As the second world war starts, Austrian farmer Franz Jagerstatter (August Diehl) is forced to compromise his morals and join the German army. Facing enormous pressure from his community, his country and his church, Franz must decide how much his integrity is worth, whilst his wife and children suffer terrible consequences.
A Hidden Life is a film about the significance of a single life. Malick imbues Jagerstatter’s life with a momentous beauty that emphasises it’s simple but unique grandeur. His sacrifice is often questioned with opportunities to return to his normal life presented throughout. This is a film about a man who did what was most difficult and stood up for what he believed was right at all costs.

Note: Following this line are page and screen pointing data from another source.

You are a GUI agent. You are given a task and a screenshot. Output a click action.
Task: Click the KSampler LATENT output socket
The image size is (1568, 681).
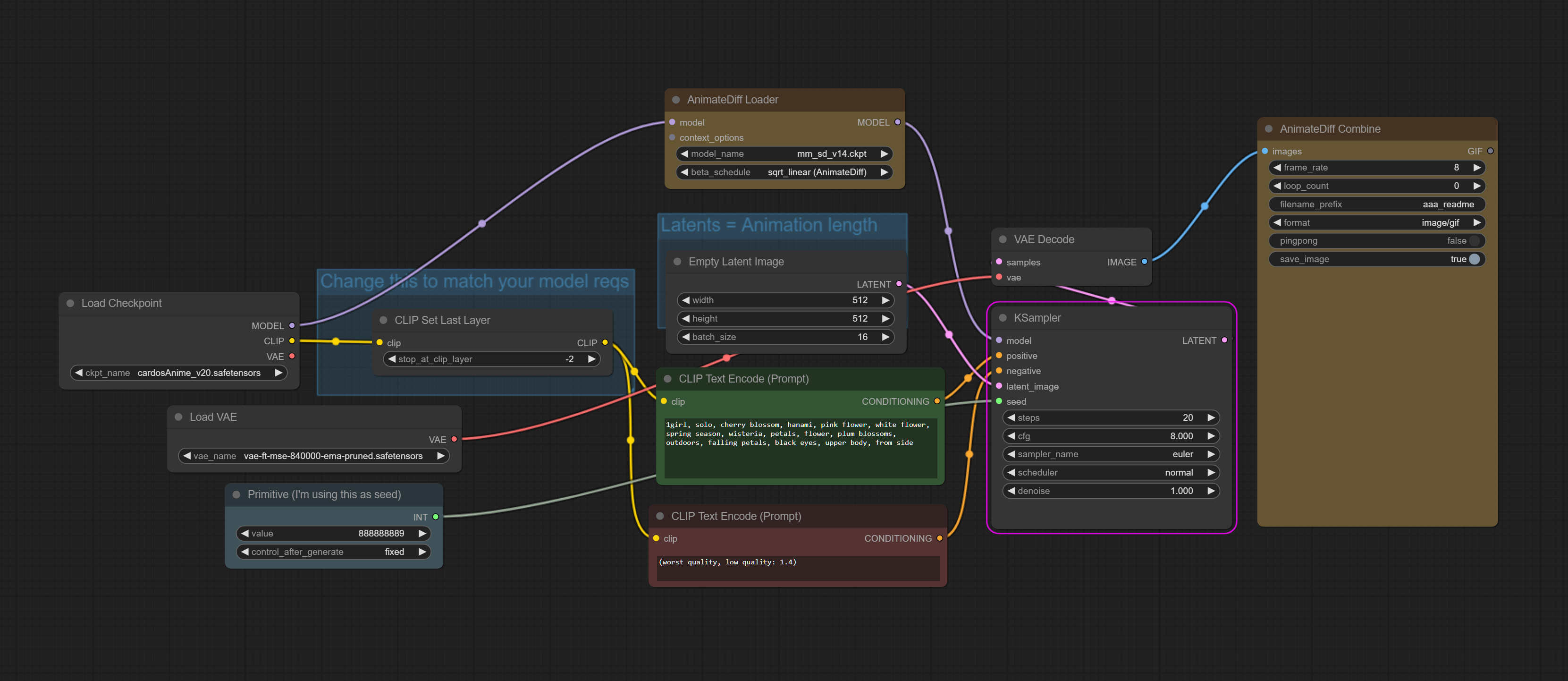coord(1224,340)
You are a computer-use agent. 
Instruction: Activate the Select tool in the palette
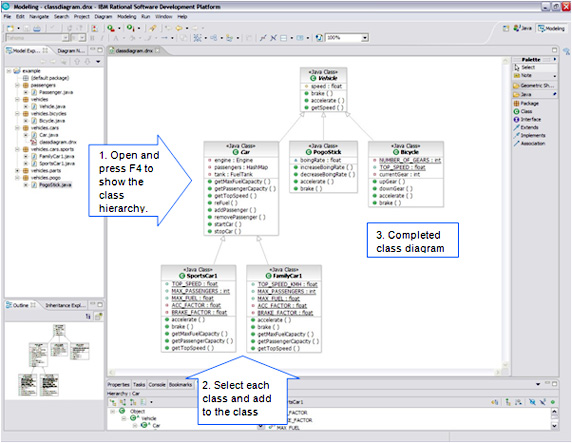pyautogui.click(x=525, y=68)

The film questions what exactly Jagerstatter will achieve in mattering himself. It’s a film about a man weighing his immediate welfare against the greater good. Consequently, it’s a very emotional film.

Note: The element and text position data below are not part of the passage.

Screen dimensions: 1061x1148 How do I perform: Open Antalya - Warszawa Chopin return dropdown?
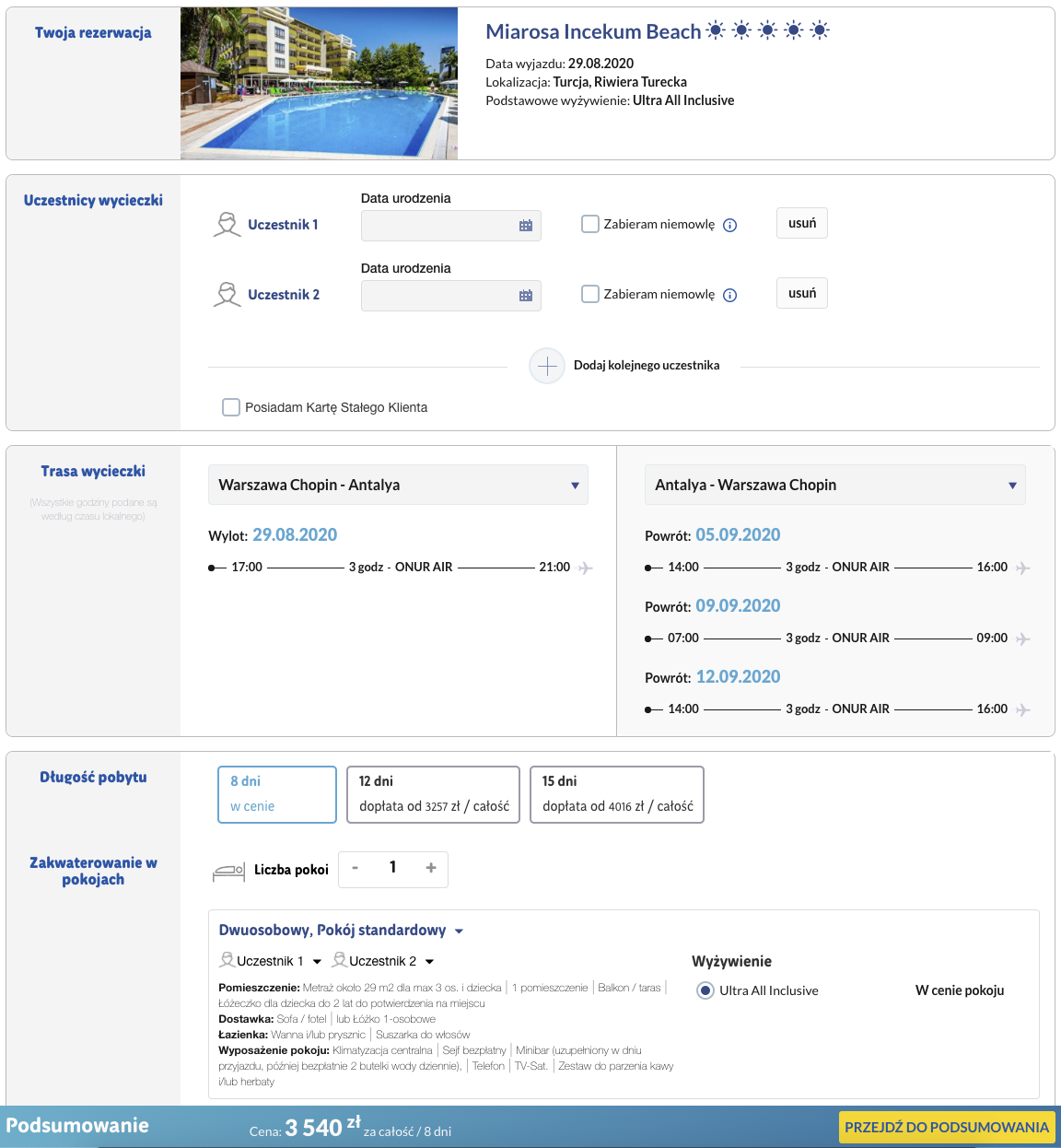pos(834,485)
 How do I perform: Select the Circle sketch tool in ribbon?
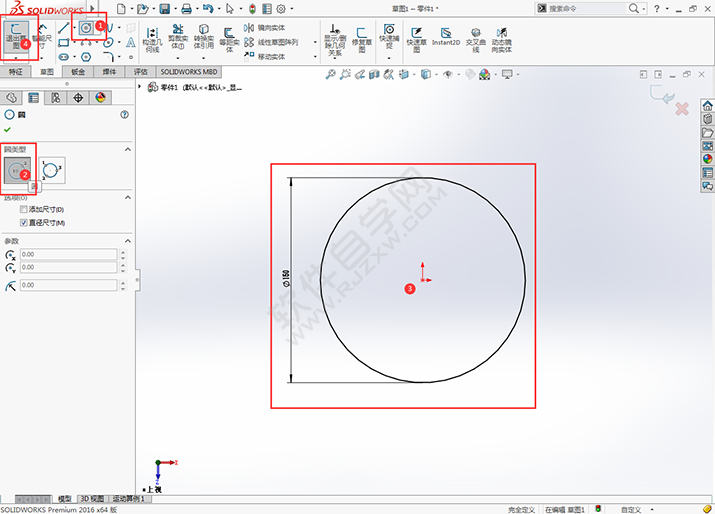[x=87, y=27]
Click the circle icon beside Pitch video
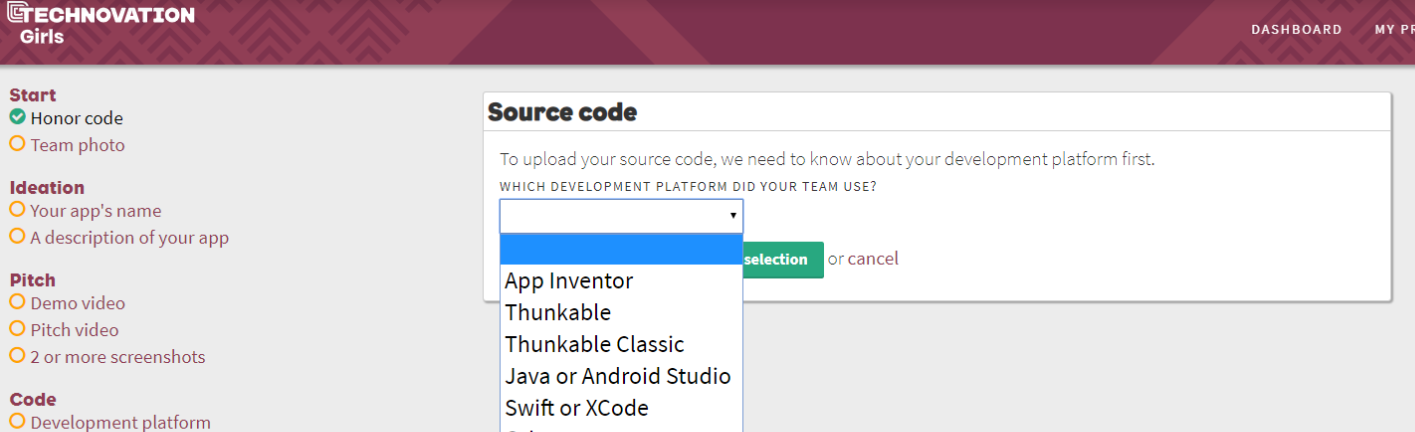The height and width of the screenshot is (432, 1415). click(x=17, y=329)
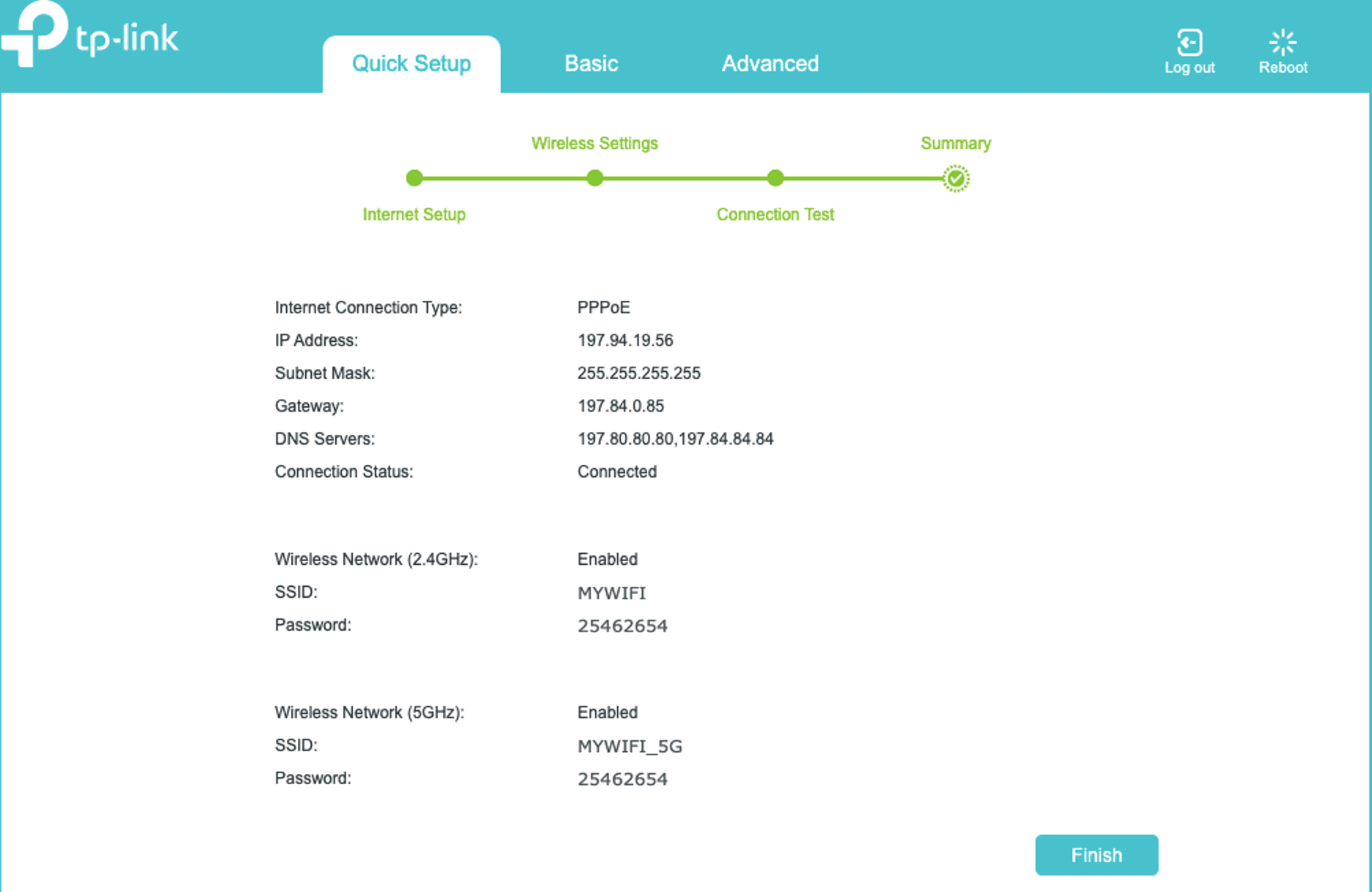Click the Connected status text
1372x892 pixels.
[x=617, y=472]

A number of Malick’s trademarks are present. The film moves at a very languid pace through its three hours. Initially this pacing allows the sense of menace and alienation from the family’s community to build naturally. Later we experience the excruciating nature of prison time by witnessing the repetition and lack of purpose. Malick traps the audience in these moments, granting them a weight, a technique that becomes more effective as the narrative builds towards its dramatic climax. This can, however, feel self-indulgent and it’s a shame that with so much emotion and provocation awaiting the audience in the third act, Malick risks losing their patience in the first.

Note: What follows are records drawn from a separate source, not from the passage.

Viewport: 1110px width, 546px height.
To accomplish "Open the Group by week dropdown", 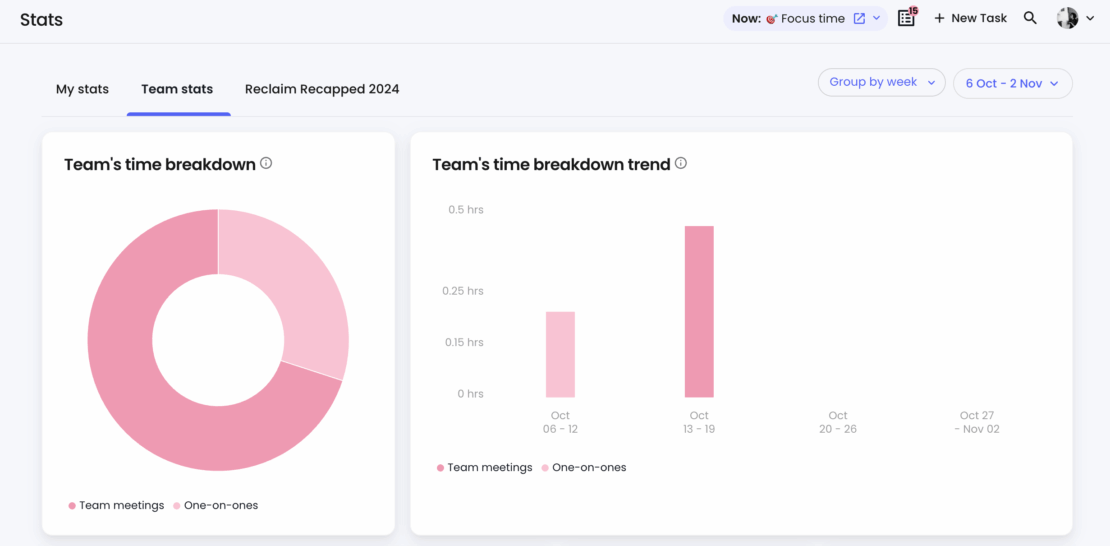I will click(x=882, y=83).
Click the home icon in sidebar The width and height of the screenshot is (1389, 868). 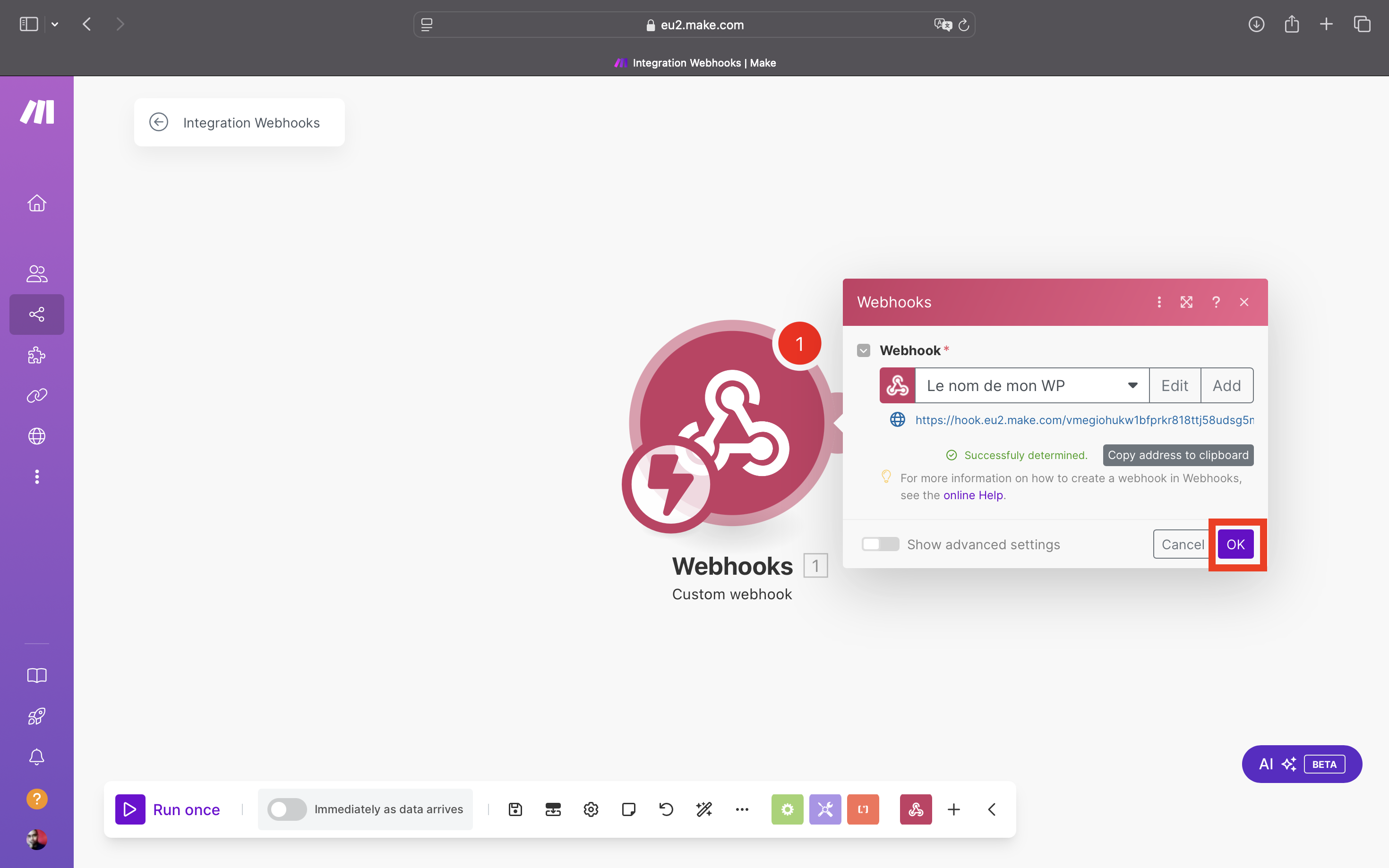pos(37,203)
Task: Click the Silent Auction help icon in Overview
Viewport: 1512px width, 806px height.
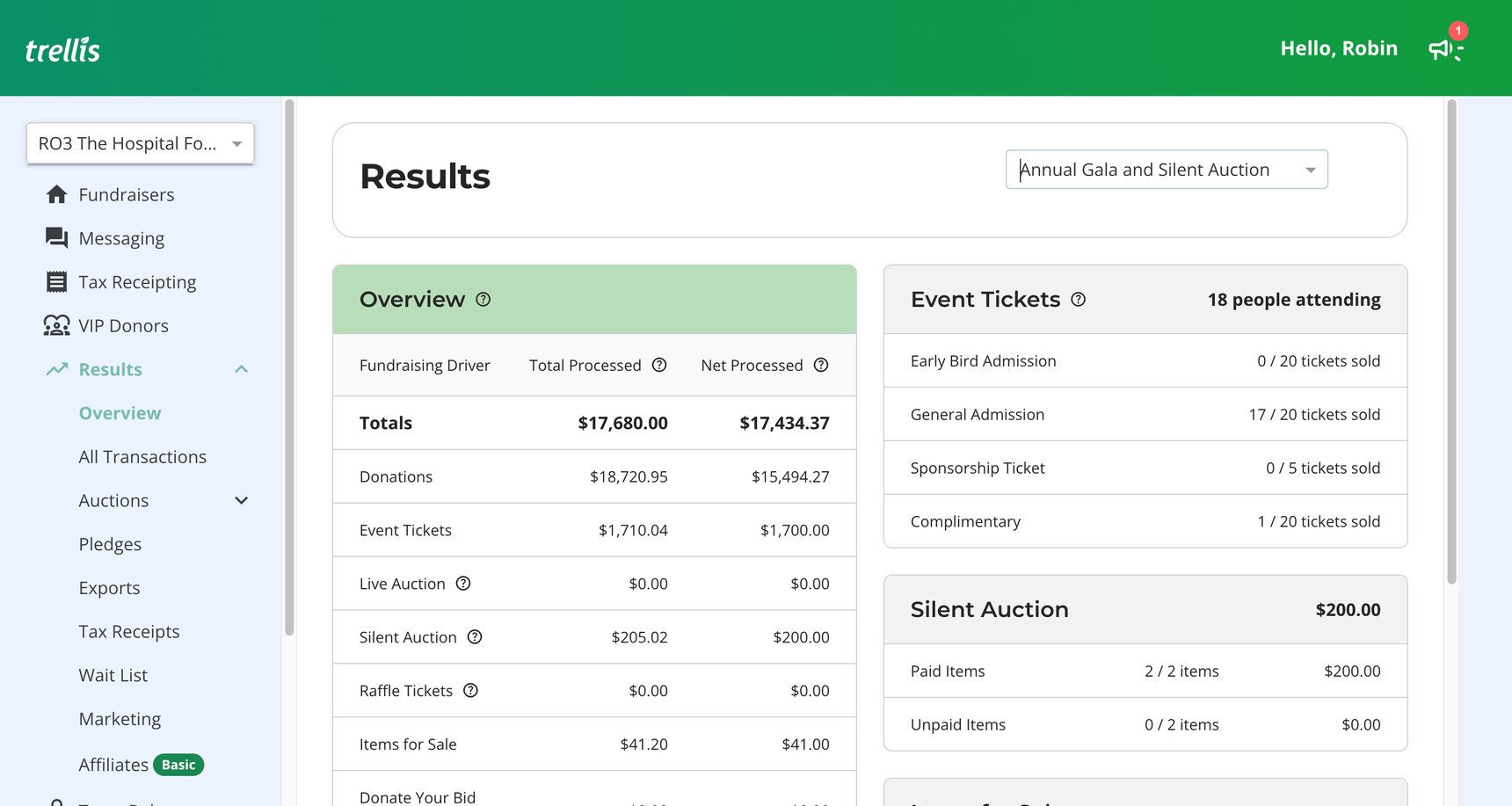Action: (476, 637)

We also have Malick’s gliding camera and ultimately failed attempts to replicate the sublime cinematography of Emmanuel Lubezki. You can see Malick and cinematographer Jörg Widmer try to recreate the look of Tree of Life, but there’s no recapturing that magic. It is, however, a very beautiful film, aided by the naturally sublime mountains in which the film is set. Malick does risk a disconnect between the very natural performances presented by his actors and the ethereal movements of his camera. Sometimes it’s easy to forget you’re looking at people as in this hazy gaze, everything becomes object. Malick does, however, employ use of some POV shots and jump cuts to great effect.
As you’d expect we hear our characters narrate the action with long monologues addressed to god or an absent parent. This has been a signature of Malick’s since The Thin Red Line but although previous narrations have felt superfluous or too obtuse, they’ve never felt redundant before. In this film we have Malick using the narration to deliver exposition, especially at the start of the film. This time the narration actually robs the film of some of its subtlety, whereas his previous narrations have been more lyrical and mysterious in nature.
This is particularly unnecessary considering the strengths of his cast. August Diehl is haunting as Jagerstatter. His hypnotic and penetrating eyes recall Klaus Kinski. His performance is powerful as he articulates great sorrow and almost mad defiance. Valerie Pachner is excellent as Jagerstatter’s long-suffering wife. She hits that perfect spot between frustration and dejection. Matthias Schoenaerts and Bruno Gantz are also outstanding as the human faces of the oppressors. They are at once compassionate, threatening and deeply ruthless.
The film documents a life untouched by western cinema before, but recalls a litany of other films. The agony of indecision recalls Dreyer’s The Passion of Joan of Arc, whilst the threat of imminent execution on grounds of principle is at once Paths of Glory and Silence. The subject matter may not be groundbreaking but Malick delivers one of the finest studies of doubt and conviction ever put to film.
Malick’s films have recently been very unfocused ruminations on the cost of success and the malaise of richer living. They seem inconsequential in the context of his work from Badlands through to Tree of Life. Malick actually addresses the recent criticism of his movies by introducing an analogue. Jagerstatter meets a priest who paints churches. He says that he paints happy Christs, Christs who are comfortable and triumphant. He wants to paint the real Christ, the suffering Christ, but feels he cannot as how can he paint what he has not experienced. Yet he feels that he would like to paint “a real Christ” soon. Malick has been making movies about what he knows, self-doubt in a comfortable lifestyle and the perils of success. Yet he has a proven record of bringing a myriad of human experiences to life without having experienced them first hand.
On the path back to his golden days. The film lacks the complexity and ambiguity of his mighty earlier works, but it’s wonderful to see Malick tackle loftier themes and actual stories. If he could just exercise a little more discipline and embrace the aspects of his recent style that work thematically as well as aesthetically, then Malick may well be capable of another masterpiece someday.